TRECHO SELECIONADO -

****************************************

É de provocar espécie o chorrilho de apoios na imprensa ao anteprojeto do Deputado Aldo Rebelo, estigmatizado pelos ambientalistas pelo seu embasamento pseudocientífico e pela sua defesa das teses ruralistas.
Com efeito, reportei-me no blog de nove de julho ao editorial de O Globo, que se intitula especiosamente “A busca pelo equilíbrio no Código Florestal”. Associando-se a esse inopinado canto de sereias, a revista Veja desta semana nos vem com estranha matéria, recheada de elogios para o novel porta-voz da frente ruralista.
A reportagem de duas páginas, denominada ‘Um Comunista de bom-senso’, firmada por Gabriela Carelli, vem até com avantajada foto do relator do anteprojeto, que nos mimoseia com a citação de Sua Excia.: ‘nos últimos quarenta anos, uma série de decretos, portarias e resoluções transformou o Código Florestal em uma aberração jurídica’.
Profusa em elogios para o deputado do PCdoB – que é candidato à reeleição – vejamos os mimos alinhados pelo aludido artigo: ‘Conhecido por excentricidades como a tentativa de proibir o uso de palavras estrangeiras em repartições públicas, Rebelo revelou neste episódio que, quando se trata de defender os interesses reais do Brasil, ele não tem nada de esquisito.’ (são meus os grifos do blog)
Mais adiante, somos informados pelo deputado que ‘é raro que um proprietário cumpra o código atual sem arcar com prejuízos, o que representa um risco para o agronegócio e para a economia brasileira.’ Seguem-se cálculos fornecidos pela Confederação da Agricultura e Pecuária do Brasil (CNA) acerca dos efeitos deletérios de uma obediência à risca do atual código, complementados pela abalizada sentença da senadora Kátia Abreu (DEM-TO), que vem a ser a presidente da citada CNA.

****************************************

DADOS -
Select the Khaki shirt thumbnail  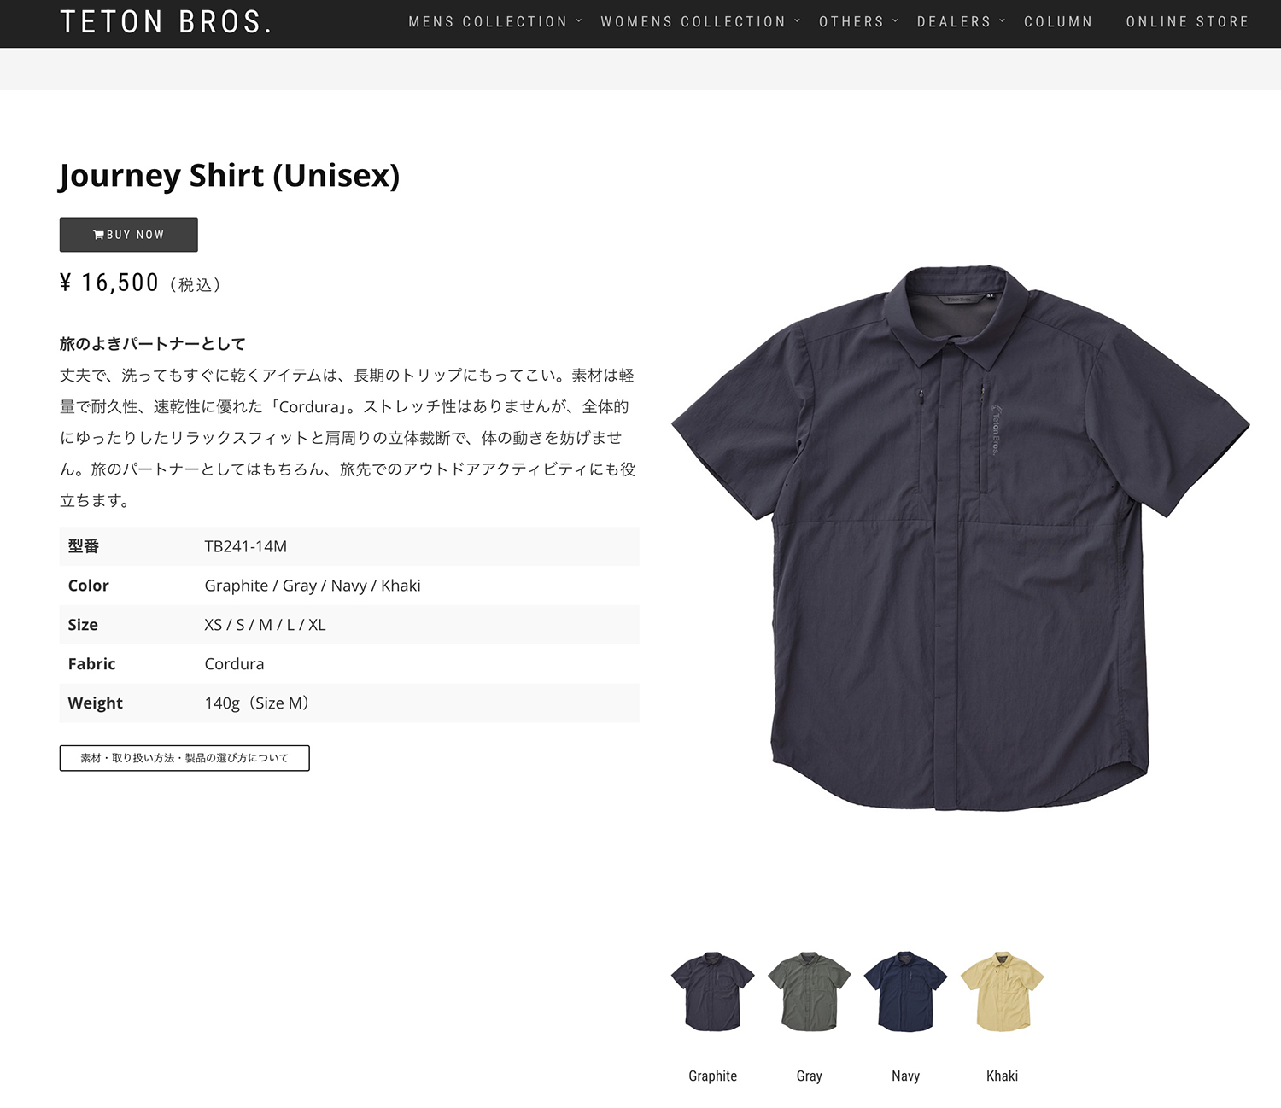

****************************************

INSTRUÇÕES DO EXERCÍCIO -
1. No trecho selecionado sobre o Código Florestal, qual é o título da reportagem de duas páginas publicada pela revista Veja?
2. Quais pessoas são mencionadas pelo nome no trecho selecionado sobre o Código Florestal? Liste todas.

LISTA DE RESPOSTAS -
1. "Um Comunista de bom-senso".

2. Aldo Rebelo, Gabriela Carelli e Kátia Abreu.